§ **WHAT YOU NEED TO DO**: I would like every record reproduced exactly, with the pictures left out.

[Dataset entries]
***

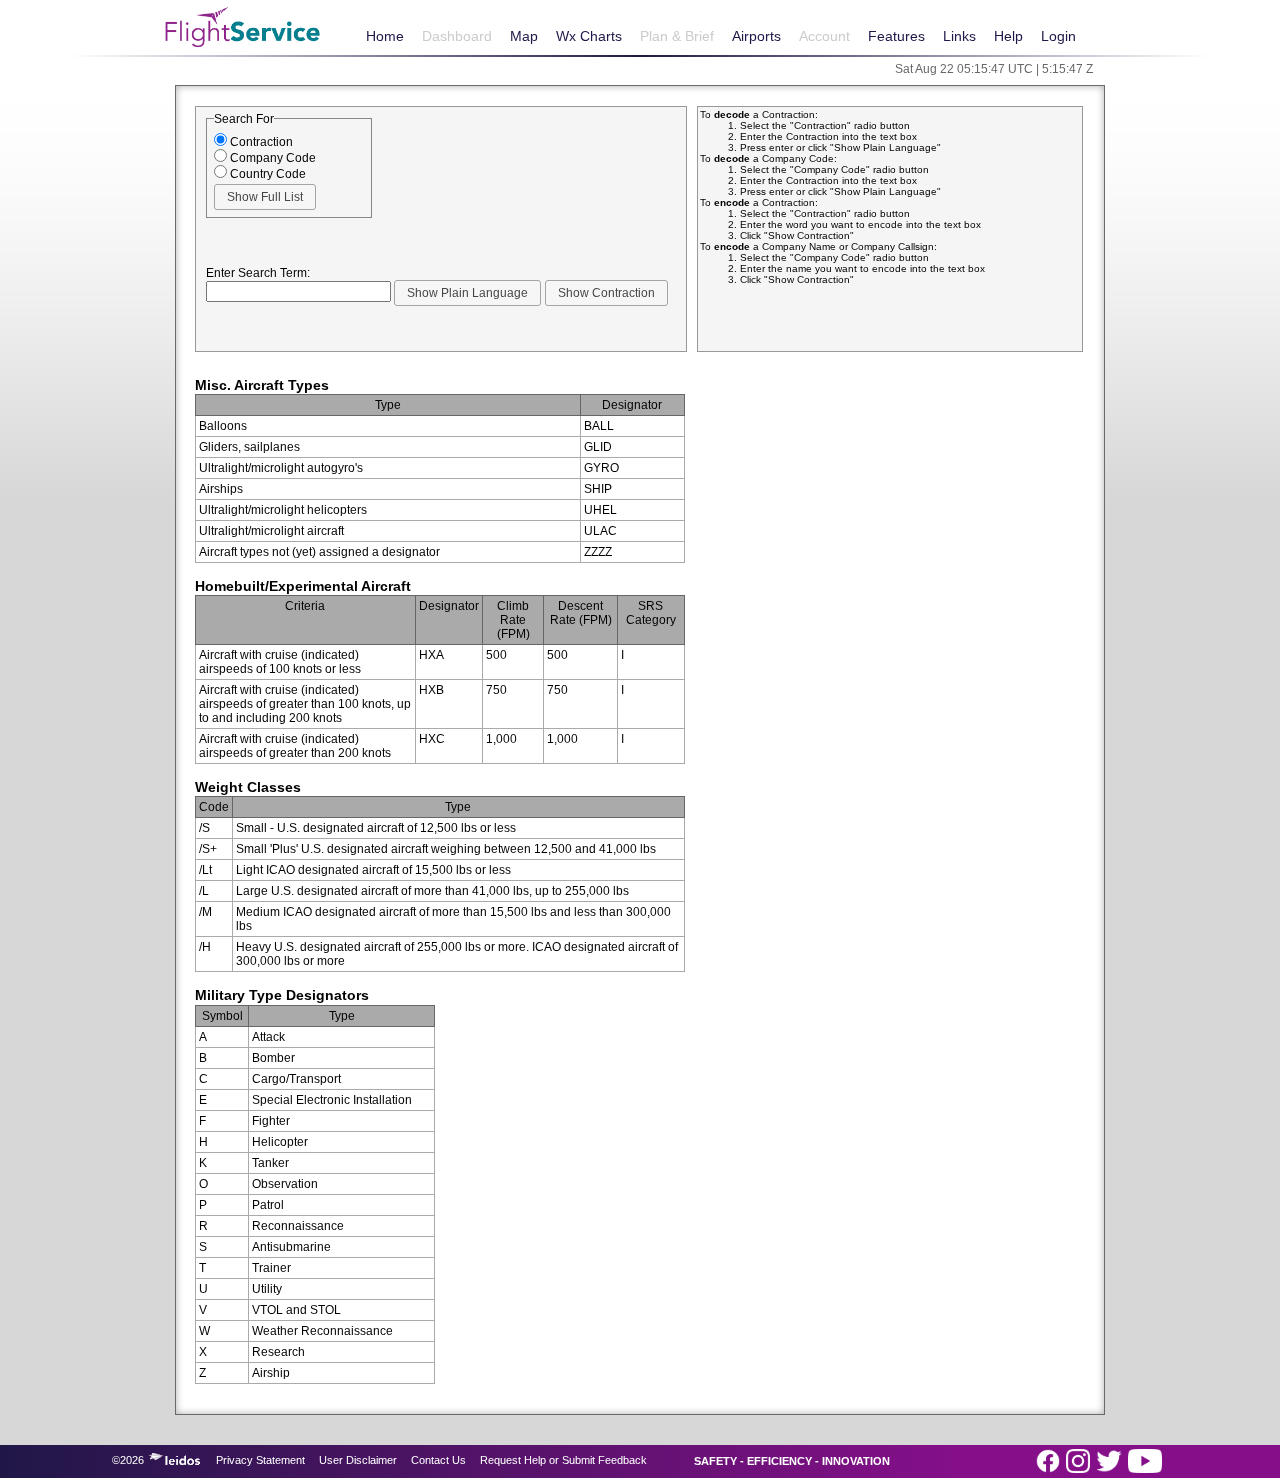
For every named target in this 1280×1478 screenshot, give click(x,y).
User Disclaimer (358, 1460)
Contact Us (438, 1460)
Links (959, 36)
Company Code (271, 158)
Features (896, 36)
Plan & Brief (677, 36)
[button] (265, 197)
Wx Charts (589, 36)
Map (524, 36)
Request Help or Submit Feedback (563, 1460)
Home (385, 36)
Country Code (266, 174)
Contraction (260, 142)
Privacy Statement (260, 1460)
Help (1008, 36)
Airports (756, 36)
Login (1058, 36)
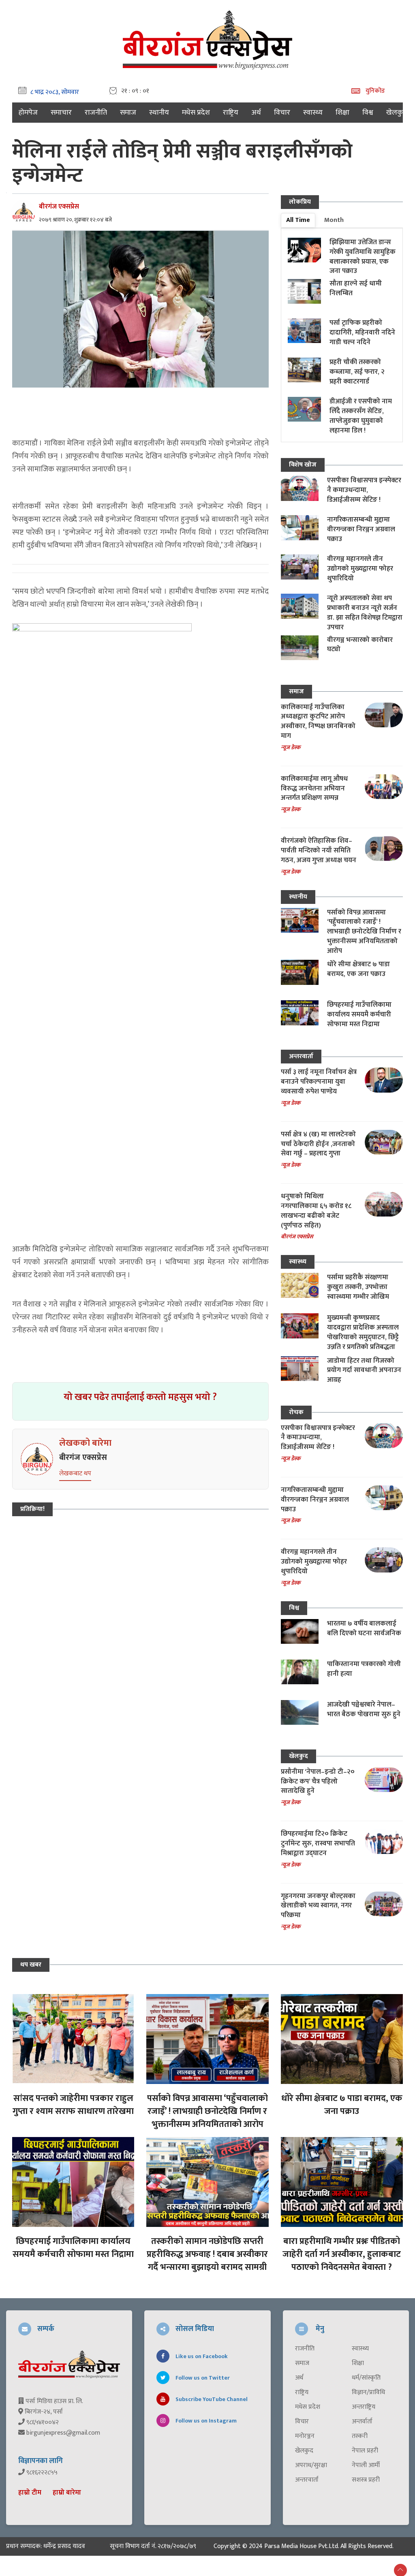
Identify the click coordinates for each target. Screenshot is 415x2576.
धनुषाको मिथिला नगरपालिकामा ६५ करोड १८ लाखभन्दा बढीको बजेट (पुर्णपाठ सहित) (316, 1211)
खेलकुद (396, 113)
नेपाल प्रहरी (365, 2451)
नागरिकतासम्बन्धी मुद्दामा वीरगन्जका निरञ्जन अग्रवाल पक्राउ (361, 529)
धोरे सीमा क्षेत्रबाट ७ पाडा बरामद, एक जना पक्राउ (358, 969)
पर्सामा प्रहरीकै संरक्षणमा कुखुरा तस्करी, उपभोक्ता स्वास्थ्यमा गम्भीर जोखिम (358, 1287)
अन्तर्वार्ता (362, 2421)
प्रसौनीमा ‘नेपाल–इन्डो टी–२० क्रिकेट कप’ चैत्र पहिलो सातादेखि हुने (318, 1781)
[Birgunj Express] (207, 38)
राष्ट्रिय (230, 113)
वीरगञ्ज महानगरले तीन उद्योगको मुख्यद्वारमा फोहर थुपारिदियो (360, 568)
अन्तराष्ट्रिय (363, 2407)
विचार (282, 113)
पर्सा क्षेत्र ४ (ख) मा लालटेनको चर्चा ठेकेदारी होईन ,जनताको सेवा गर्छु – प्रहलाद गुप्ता (318, 1144)
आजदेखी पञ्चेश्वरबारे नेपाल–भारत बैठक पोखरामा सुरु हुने (363, 1709)
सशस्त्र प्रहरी (366, 2480)
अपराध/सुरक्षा (311, 2465)
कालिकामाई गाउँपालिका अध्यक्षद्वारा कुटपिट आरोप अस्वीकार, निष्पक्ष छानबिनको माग (318, 721)
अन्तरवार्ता (301, 1056)
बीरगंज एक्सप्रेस (59, 206)
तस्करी (360, 2436)
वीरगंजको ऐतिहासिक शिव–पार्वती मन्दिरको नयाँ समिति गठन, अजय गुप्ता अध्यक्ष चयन (318, 850)
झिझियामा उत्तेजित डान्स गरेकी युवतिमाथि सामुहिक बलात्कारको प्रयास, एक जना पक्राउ (362, 257)
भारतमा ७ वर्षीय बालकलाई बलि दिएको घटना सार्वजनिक (364, 1628)
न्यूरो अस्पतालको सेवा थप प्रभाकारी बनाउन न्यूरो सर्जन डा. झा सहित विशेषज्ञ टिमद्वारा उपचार (364, 612)
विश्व (367, 113)
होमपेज (28, 113)
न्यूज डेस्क (290, 747)
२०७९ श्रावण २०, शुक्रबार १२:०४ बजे (75, 220)
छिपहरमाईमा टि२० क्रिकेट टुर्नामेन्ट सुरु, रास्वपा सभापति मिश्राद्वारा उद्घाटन (318, 1843)
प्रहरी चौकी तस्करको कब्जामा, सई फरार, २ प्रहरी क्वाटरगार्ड (357, 371)
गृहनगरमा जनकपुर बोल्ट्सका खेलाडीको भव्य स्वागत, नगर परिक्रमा (318, 1905)
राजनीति (96, 113)
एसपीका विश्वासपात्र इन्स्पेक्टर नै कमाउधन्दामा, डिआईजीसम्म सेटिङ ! (364, 490)
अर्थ (256, 113)
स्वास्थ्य (313, 113)
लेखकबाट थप (75, 1473)
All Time (298, 220)
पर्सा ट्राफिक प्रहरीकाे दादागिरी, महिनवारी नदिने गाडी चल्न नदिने (362, 332)
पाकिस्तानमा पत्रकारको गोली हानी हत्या (364, 1668)
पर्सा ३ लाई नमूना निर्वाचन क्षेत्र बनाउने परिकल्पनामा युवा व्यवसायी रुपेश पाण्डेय (319, 1081)
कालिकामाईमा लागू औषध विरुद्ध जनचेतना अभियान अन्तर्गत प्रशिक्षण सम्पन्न (314, 788)
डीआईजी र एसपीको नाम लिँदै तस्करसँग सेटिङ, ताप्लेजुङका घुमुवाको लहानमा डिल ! (360, 416)
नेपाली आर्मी (366, 2465)
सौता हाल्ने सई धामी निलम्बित (355, 288)
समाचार (61, 113)
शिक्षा (342, 113)
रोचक (296, 1412)
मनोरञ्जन (304, 2436)
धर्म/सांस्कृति (366, 2378)
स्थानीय (159, 113)
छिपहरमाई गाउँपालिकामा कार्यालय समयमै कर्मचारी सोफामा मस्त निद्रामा (359, 1014)
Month (334, 220)
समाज (128, 113)
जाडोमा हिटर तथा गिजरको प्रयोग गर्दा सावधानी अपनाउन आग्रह (364, 1370)
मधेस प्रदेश (196, 113)
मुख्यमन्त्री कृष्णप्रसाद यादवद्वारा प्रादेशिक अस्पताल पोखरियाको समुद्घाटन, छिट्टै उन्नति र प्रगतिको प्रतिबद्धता (363, 1332)
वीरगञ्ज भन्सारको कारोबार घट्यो (360, 644)
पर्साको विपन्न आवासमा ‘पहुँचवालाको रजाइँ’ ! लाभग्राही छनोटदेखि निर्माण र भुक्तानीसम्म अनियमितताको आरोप (364, 932)
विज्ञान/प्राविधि (368, 2392)
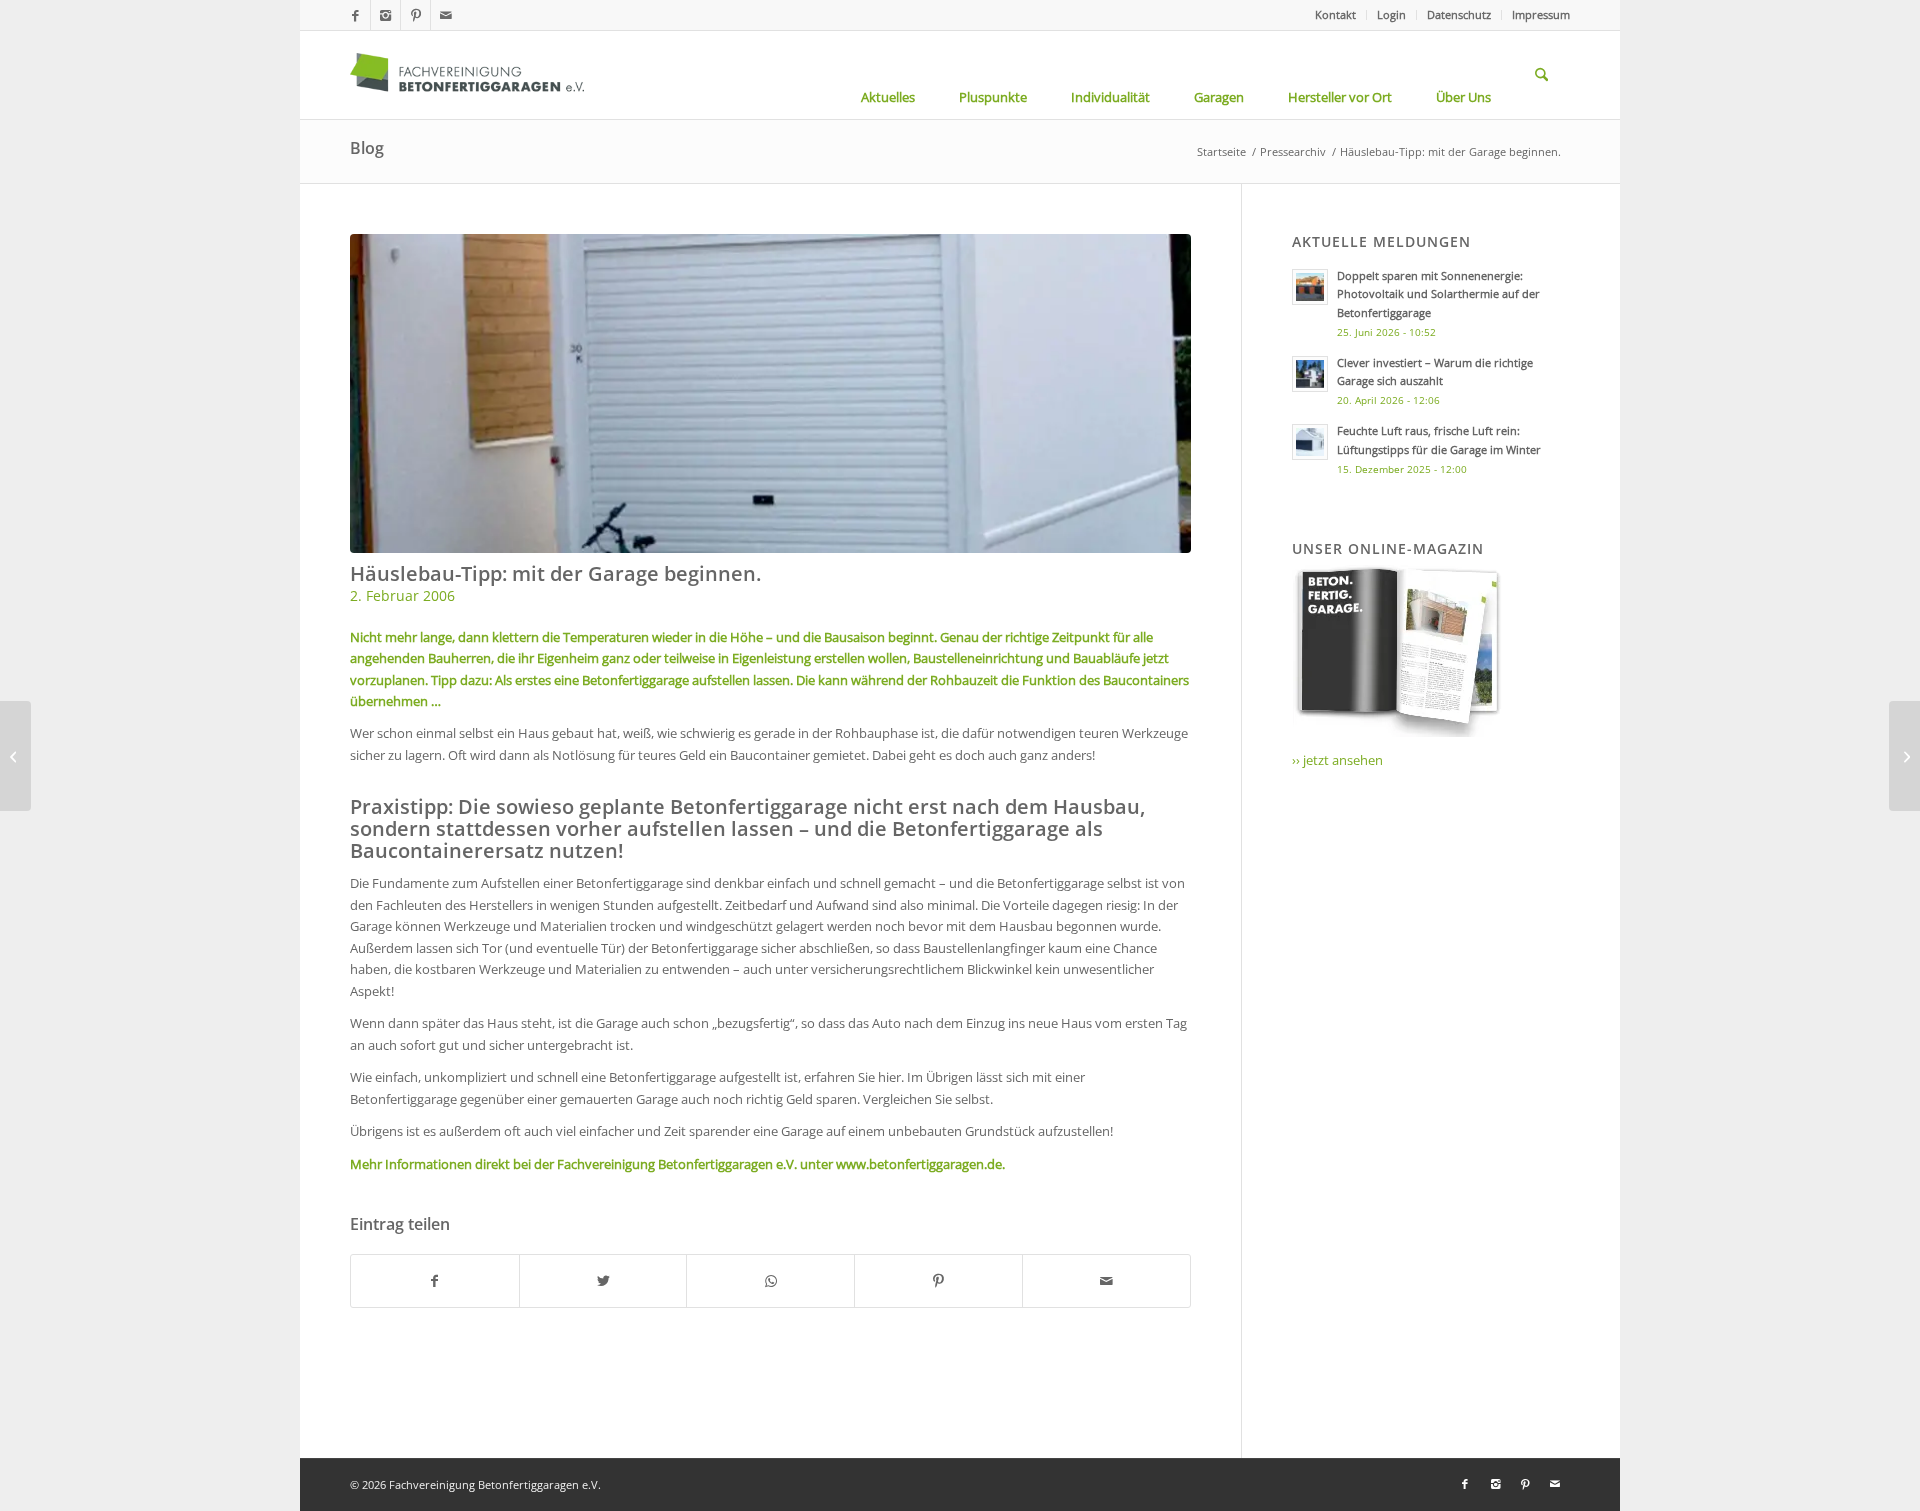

***

§ **OUTPUT BELOW**:
For every named target in this 1280×1478 screenshot, give click(x,y).
User Disclaimer (358, 1460)
Contact Us (438, 1460)
Links (959, 36)
Company Code (271, 158)
Features (896, 36)
Plan & Brief (677, 36)
[button] (265, 197)
Wx Charts (589, 36)
Map (524, 36)
Request Help or Submit Feedback (563, 1460)
Home (385, 36)
Country Code (266, 174)
Contraction (260, 142)
Privacy Statement (260, 1460)
Help (1008, 36)
Airports (756, 36)
Login (1058, 36)
Identify the click coordinates for each target. Screenshot is 415x2576.
धनुषाको मिथिला नगरपालिकामा ६५ करोड १८ लाखभन्दा बढीको बजेट (पुर्णपाठ सहित) (316, 1211)
खेलकुद (396, 113)
नेपाल प्रहरी (365, 2451)
नागरिकतासम्बन्धी मुद्दामा वीरगन्जका निरञ्जन अग्रवाल पक्राउ (361, 529)
धोरे सीमा क्षेत्रबाट ७ पाडा बरामद, एक जना पक्राउ (358, 969)
पर्सामा प्रहरीकै संरक्षणमा कुखुरा तस्करी, उपभोक्ता स्वास्थ्यमा गम्भीर जोखिम (358, 1287)
अन्तर्वार्ता (362, 2421)
प्रसौनीमा ‘नेपाल–इन्डो टी–२० क्रिकेट कप’ चैत्र पहिलो सातादेखि हुने (318, 1781)
[Birgunj Express] (207, 38)
राष्ट्रिय (230, 113)
वीरगञ्ज महानगरले तीन उद्योगको मुख्यद्वारमा फोहर थुपारिदियो (360, 568)
अन्तराष्ट्रिय (363, 2407)
विचार (282, 113)
पर्सा क्षेत्र ४ (ख) मा लालटेनको चर्चा ठेकेदारी होईन ,जनताको सेवा गर्छु – प्रहलाद गुप्ता (318, 1144)
आजदेखी पञ्चेश्वरबारे नेपाल–भारत बैठक पोखरामा सुरु हुने (363, 1709)
सशस्त्र प्रहरी (366, 2480)
अपराध/सुरक्षा (311, 2465)
कालिकामाई गाउँपालिका अध्यक्षद्वारा कुटपिट आरोप अस्वीकार, निष्पक्ष छानबिनको माग (318, 721)
अन्तरवार्ता (301, 1056)
बीरगंज एक्सप्रेस (59, 206)
तस्करी (360, 2436)
वीरगंजको ऐतिहासिक शिव–पार्वती मन्दिरको नयाँ समिति गठन, अजय गुप्ता अध्यक्ष चयन (318, 850)
झिझियामा उत्तेजित डान्स गरेकी युवतिमाथि सामुहिक बलात्कारको प्रयास, एक जना पक्राउ (362, 257)
भारतमा ७ वर्षीय बालकलाई बलि दिएको घटना सार्वजनिक (364, 1628)
न्यूरो अस्पतालको सेवा थप प्रभाकारी बनाउन न्यूरो सर्जन डा. झा सहित विशेषज्ञ टिमद्वारा उपचार (364, 612)
विश्व (367, 113)
होमपेज (28, 113)
न्यूज डेस्क (290, 747)
२०७९ श्रावण २०, शुक्रबार १२:०४ बजे (75, 220)
छिपहरमाईमा टि२० क्रिकेट टुर्नामेन्ट सुरु, रास्वपा सभापति मिश्राद्वारा उद्घाटन (318, 1843)
प्रहरी चौकी तस्करको कब्जामा, सई फरार, २ प्रहरी क्वाटरगार्ड (357, 371)
गृहनगरमा जनकपुर बोल्ट्सका खेलाडीको भव्य स्वागत, नगर परिक्रमा (318, 1905)
राजनीति (96, 113)
एसपीका विश्वासपात्र इन्स्पेक्टर नै कमाउधन्दामा, डिआईजीसम्म सेटिङ ! (364, 490)
अर्थ (256, 113)
स्वास्थ्य (313, 113)
लेखकबाट थप (75, 1473)
All Time (298, 220)
पर्सा ट्राफिक प्रहरीकाे दादागिरी, महिनवारी नदिने गाडी चल्न नदिने (362, 332)
पाकिस्तानमा पत्रकारको गोली हानी हत्या (364, 1668)
पर्सा ३ लाई नमूना निर्वाचन क्षेत्र बनाउने परिकल्पनामा युवा व्यवसायी रुपेश पाण्डेय (319, 1081)
कालिकामाईमा लागू औषध विरुद्ध जनचेतना अभियान अन्तर्गत प्रशिक्षण सम्पन्न (314, 788)
डीआईजी र एसपीको नाम लिँदै तस्करसँग सेटिङ, ताप्लेजुङका घुमुवाको लहानमा डिल ! (360, 416)
नेपाली आर्मी (366, 2465)
सौता हाल्ने सई धामी निलम्बित (355, 288)
समाचार (61, 113)
शिक्षा (342, 113)
रोचक (296, 1412)
मनोरञ्जन (304, 2436)
धर्म/सांस्कृति (366, 2378)
स्थानीय (159, 113)
छिपहरमाई गाउँपालिकामा कार्यालय समयमै कर्मचारी सोफामा मस्त निद्रामा (359, 1014)
Month (334, 220)
समाज (128, 113)
जाडोमा हिटर तथा गिजरको प्रयोग गर्दा सावधानी अपनाउन आग्रह (364, 1370)
मधेस प्रदेश (196, 113)
मुख्यमन्त्री कृष्णप्रसाद यादवद्वारा प्रादेशिक अस्पताल पोखरियाको समुद्घाटन, छिट्टै उन्नति र प्रगतिको प्रतिबद्धता (363, 1332)
वीरगञ्ज भन्सारको कारोबार घट्यो (360, 644)
पर्साको विपन्न आवासमा ‘पहुँचवालाको रजाइँ’ ! लाभग्राही छनोटदेखि निर्माण र भुक्तानीसम्म अनियमितताको आरोप (364, 932)
विज्ञान/प्राविधि (368, 2392)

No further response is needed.